HUNTSVILLE – The soon-to-be-abandoned Administrative Building that is home to Huntsville’s City Hall and its replacement still under construction were both topics at Thursday night’s regular meeting of the City Council.
The former came up in a resolution that was approved allowing Mayor Tommy Battle to enter into an architectural agreement with Fuqua & Partners Architects, P.C., for work related to the demolition of the aging downtown structure on Fountain Circle.
Later, with construction of the new city hall moving along, an ordinance was introduced by Councilwoman Jennie Robinson (District 4) to begin the process of naming the $80 million new building rising on Front Row.
Robinson supports the uncluttered name Huntsville City Hall.
“Anybody who looks at that building knows that we are moving closer and closer every day to the completion of that building,” Robinson told her colleagues. “And since we are getting so close, we really need to set to rest the naming of the building. So that’s why I am introducing this ordinance.
“And so please, as you read through it in preparation for the meeting next week it will give you an opportunity to just what that thought process is on naming it the Huntsville City Hall.”
The council will meet Thursday as it moves to a holiday schedule. Regular meetings are the first and third Thursday of the month in November and December.

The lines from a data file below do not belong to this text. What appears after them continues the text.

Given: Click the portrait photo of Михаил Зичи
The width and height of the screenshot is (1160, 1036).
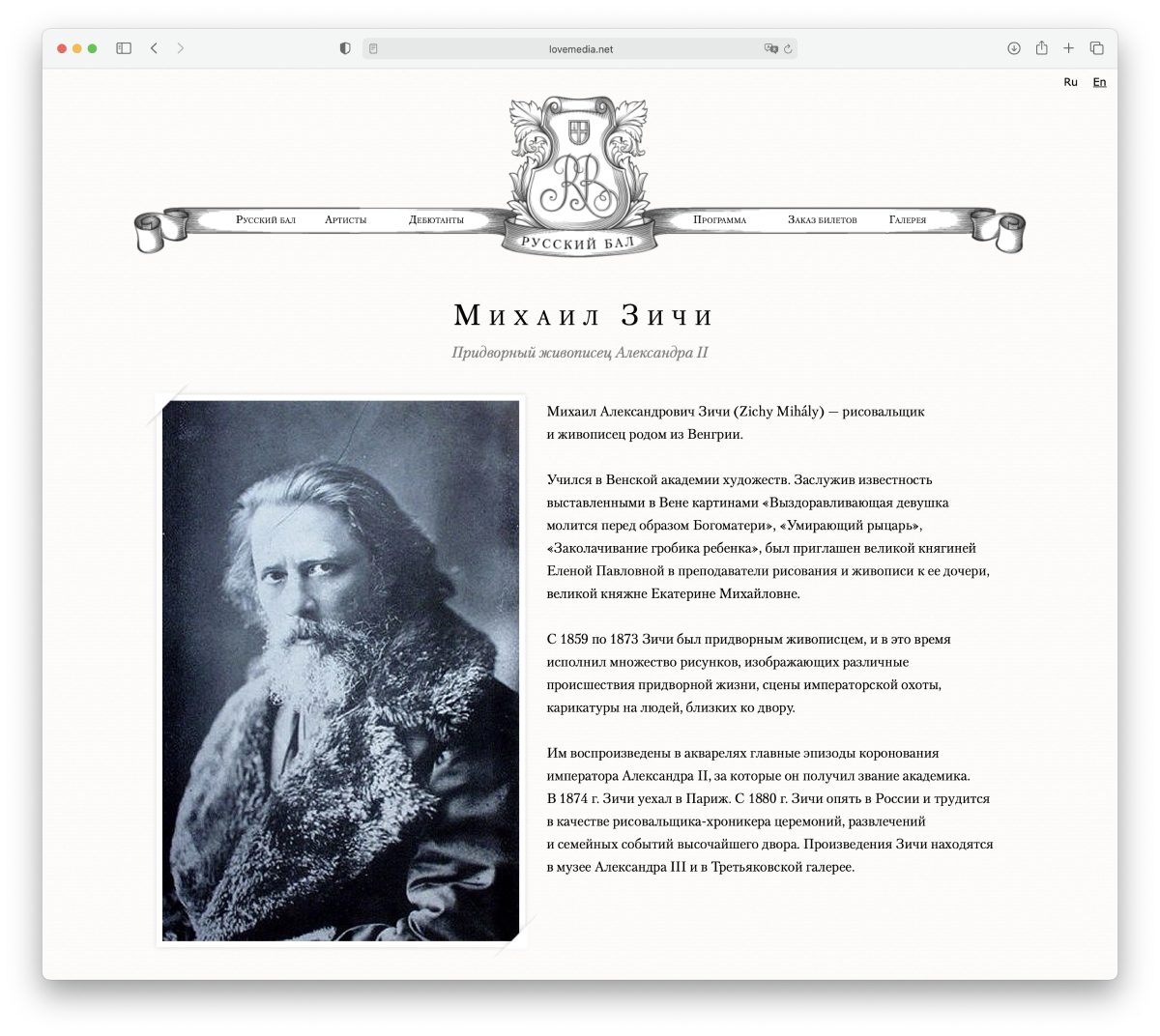Looking at the screenshot, I should 340,671.
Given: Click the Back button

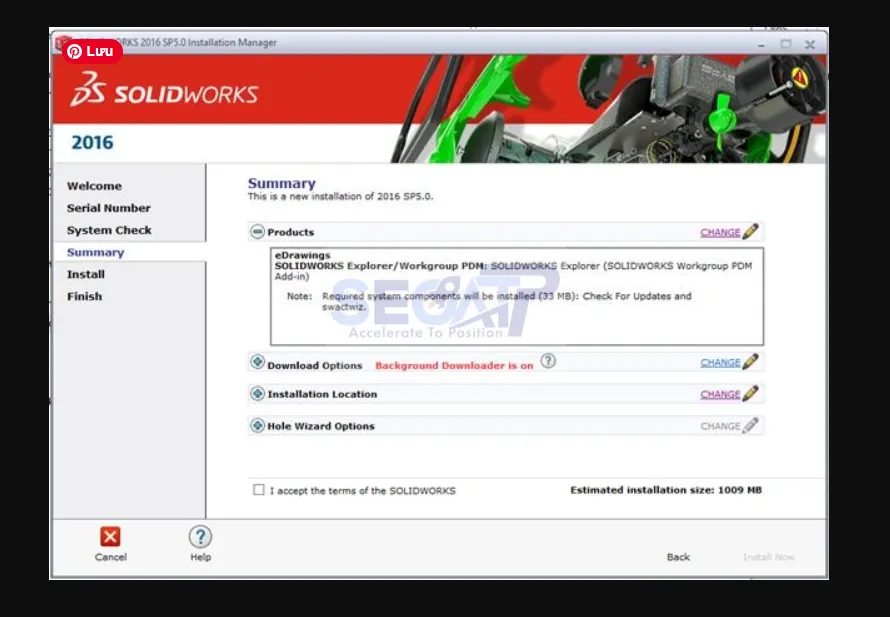Looking at the screenshot, I should (678, 557).
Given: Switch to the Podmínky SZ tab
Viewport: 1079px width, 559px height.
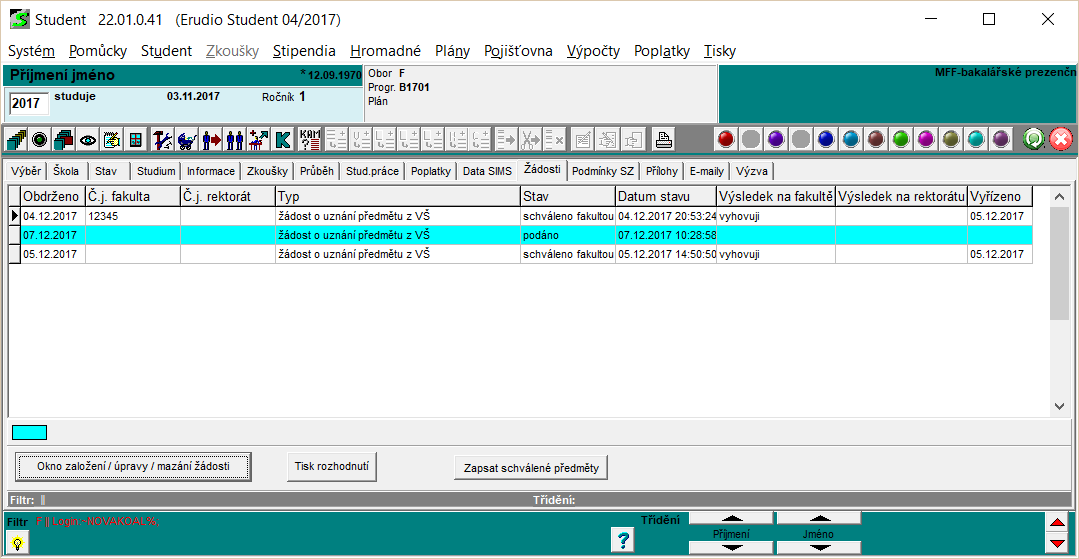Looking at the screenshot, I should coord(603,171).
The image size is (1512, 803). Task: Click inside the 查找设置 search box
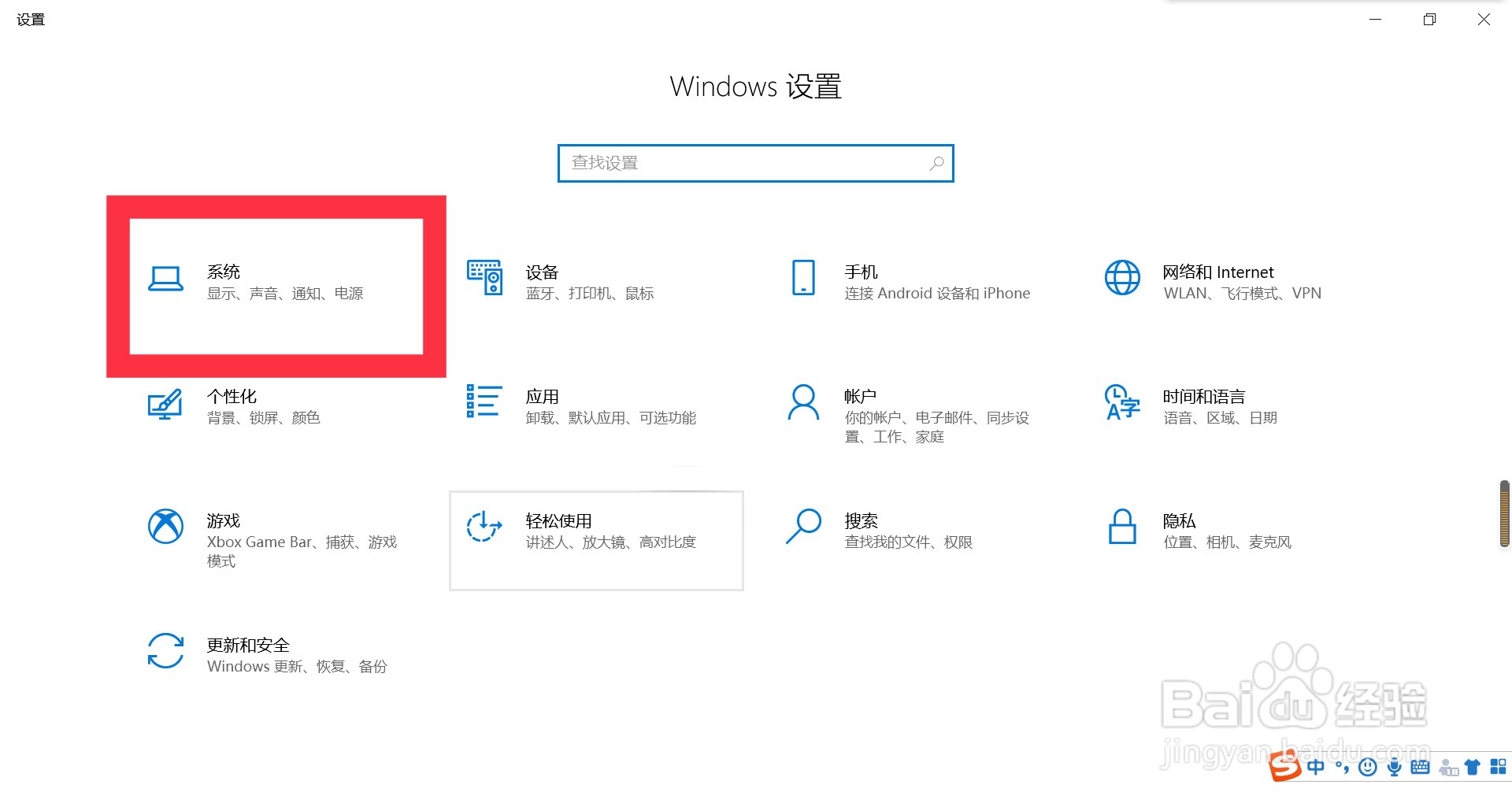[x=754, y=163]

The contract with Fuqua & Partners does not include physical demolition, but instead involves the creation of a roadmap guiding the process, from utility disconnections and relocations to a final site plan. The city will put out the demolition bid next year. When the building is gone, the property will become Big Spring Park East.
Ricky Wilkinson, city director of General Services, said the old Administrative Building would be taken down in phases instead of a large implosion. He estimated work would begin in early 2025 and take several months to complete.
Nothing will remain standing of the 1960s-era building, but materials that can be reused will be salvaged. Wilkinson said structural steel can be recycled, while other items like security cameras can be removed and used elsewhere.
“The old Administrative Building has served Huntsville well over the last five-plus decades, but our new home will greatly improve efficiency for all by putting more departments under one roof,” Battle said. “It’s a beautiful building, and more importantly, it was designed with future growth in mind. We can’t wait to share with our citizens.”
Wilkinson estimated the new building is about 80 percent complete. Elevator installation begins in early November, followed by the first test of the building’s heating and air systems in December. Furniture deliveries begin in February.
Wilkinson said departments will move in by phases, beginning in April. All departments should be in the building by early June.
“We’ve had a lot of positive comments on the project,” he said. “I’m glad the community likes the aesthetics of the new building and how it’s coming together.”